Step 3 — Audit the citations. Before any of this lands in a decision doc, evidence-auditor walks the claims table and verifies each citation actually says what it's claimed to say. Fabricated URLs, paraphrased "quotes," and out-of-context excerpts get flagged. Anything FLAGGED gets fixed or struck before the doc moves forward.

Step 4 — Draft the decision. With the cited claims locked in, you draft the recommendation. writing-quality audits the draft for AI-isms — drops "leverage," "robust," "comprehensive"; flattens the rule-of-three patterns; rewrites the formulaic conclusion. The output sounds like a competent human wrote it.

Step 5 — Make it persistent. A decision that lives only in chat history will be re-litigated in three months when someone forgets why it was made. insight-crystallizer files the decision to docs/insights/<date>-webhooks-vs-polling.md with the rationale, the sources, the trade-offs that were considered, and the conditions under which the conclusion would change. Future sessions searching this directory find the answer instead of re-running the research.

Init a new project

bash /path/to/clybor-claude-tooling/scripts/init.sh /path/to/new-project "My Project Name"

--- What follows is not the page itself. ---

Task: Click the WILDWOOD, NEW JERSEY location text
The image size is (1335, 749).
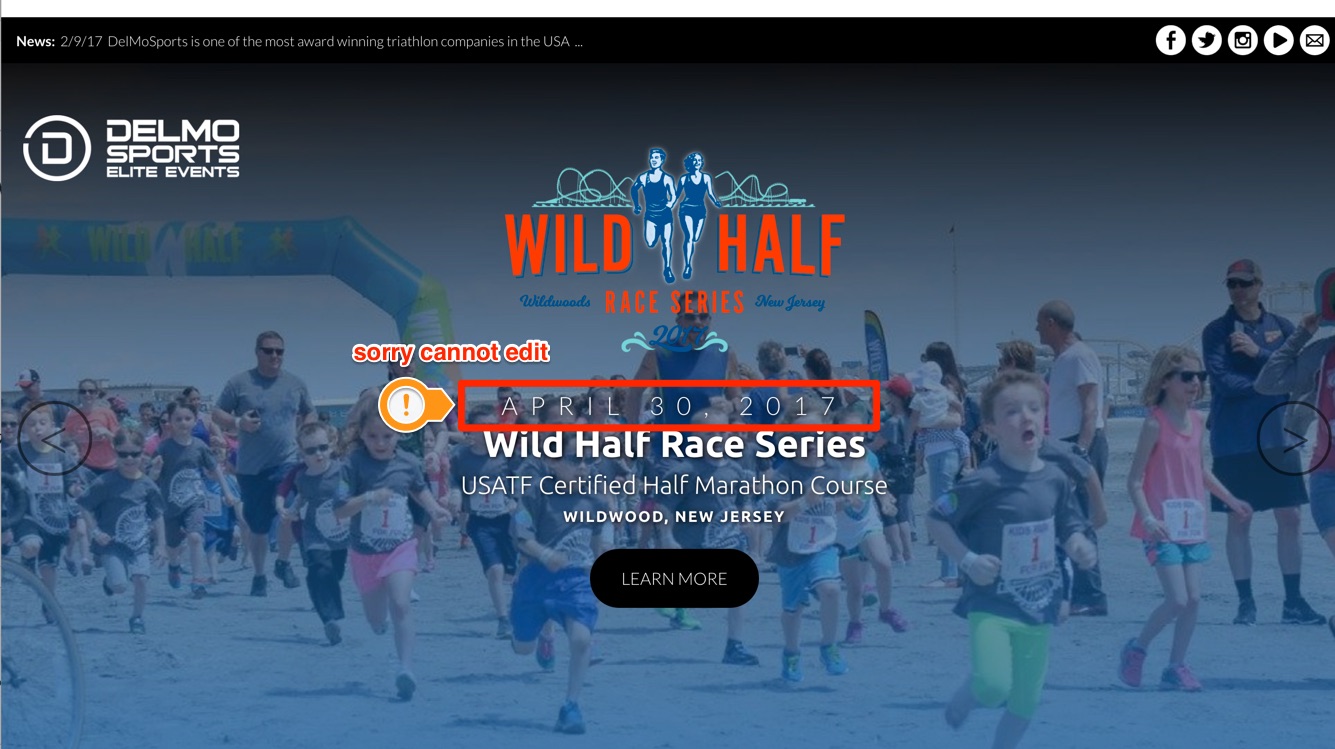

That copies the .claude/ tree, fills the {{PROJECT_NAME}} placeholder in CLAUDE.md, makes hooks executable, and prints next steps.

If you re-run init after updating the template, it overwrites .claude/ files but leaves a project's own CLAUDE.md in place (creates CLAUDE.md.new instead so you can diff).

Not in the template

Domain governance (database, messaging, storage, calendar) — lives per project
Document generators (docx, pptx, xlsx) — bundle per project
Source-handling, research-integrity rules — bundle per project that needs them

Add anything project-specific to that project's own .claude/, not here.

Updating the template

This is git-controlled. Make changes here, commit, then re-run init.sh against any project that should pick up the change.

For long-running projects that have customized rules, prefer copying individual files (cp .claude/agents/quality/chaos-engineer.md /target/.claude/agents/quality/) so you don't clobber project-specific edits.

Layout

clybor-claude-tooling/
├── README.md
├── .claude/
│   ├── agents/
│   │   ├── README.md
│   │   ├── quality/             # adversarial-reviewer, simplifier, chaos-engineer
│   │   ├── code/                # code-reviewer, debugger, code-analyzer, security-auditor
│   │   ├── orchestration/       # 8 orchestration agents
│   │   └── research/            # research-analyst, search-specialist, evidence-auditor, metadata-fetcher
│   ├── skills/
│   │   ├── README.md
│   │   ├── quality-review/SKILL.md
│   │   ├── five-whys/SKILL.md
│   │   ├── writing-quality/SKILL.md
│   │   ├── ralph-loop/SKILL.md
│   │   ├── ralph-implement/SKILL.md
│   │   ├── skill-validator/SKILL.md
│   │   ├── prd-writer/SKILL.md
│   │   ├── task-plan/SKILL.md
│   │   ├── verify/SKILL.md
│   │   ├── insight-crystallizer/SKILL.md
│   │   └── insight-promotion/SKILL.md
│   ├── commands/
│   │   ├── README.md
│   │   ├── quality-review.md
│   │   ├── adversarial.md
│   │   ├── simplify.md
│   │   ├── chaos.md
│   │   ├── five-whys.md
│   │   └── ralph-loop.md
│   ├── hooks/
│   │   ├── README.md
│   │   ├── compact-recovery.sh
│   │   ├── kiss-yagni-reminder.py
│   │   └── ralph-stop.sh
│   ├── rules/
│   │   ├── README.md
│   │   ├── routing-protocol.md
│   │   └── kiss-yagni.md
│   └── settings.json.template
├── scripts/
│   └── init.sh
└── templates/
    ├── CLAUDE.md.template
    ├── prd-template.md
    └── plan-template.md

Catalog (assets/ + catalog.json)

Sanitized, reusable tooling harvested from real projects — indexed in catalog.json,
PII-gated by scripts/verify-clean.py (pre-commit). To set up a NEW project from the
catalog, invoke the project-bootstrap skill (assets/skills/project-bootstrap/) — it
profiles the project, proposes an install set, copies assets, fills adaptation tokens,
and writes a TOOLING.md manifest. Rebuilds of the catalog itself: scrub with
scripts/scrub.py, verify with scripts/verify-clean.py (token mode enforces that
every {{TOKEN}} is declared in catalog.json adaptation_points).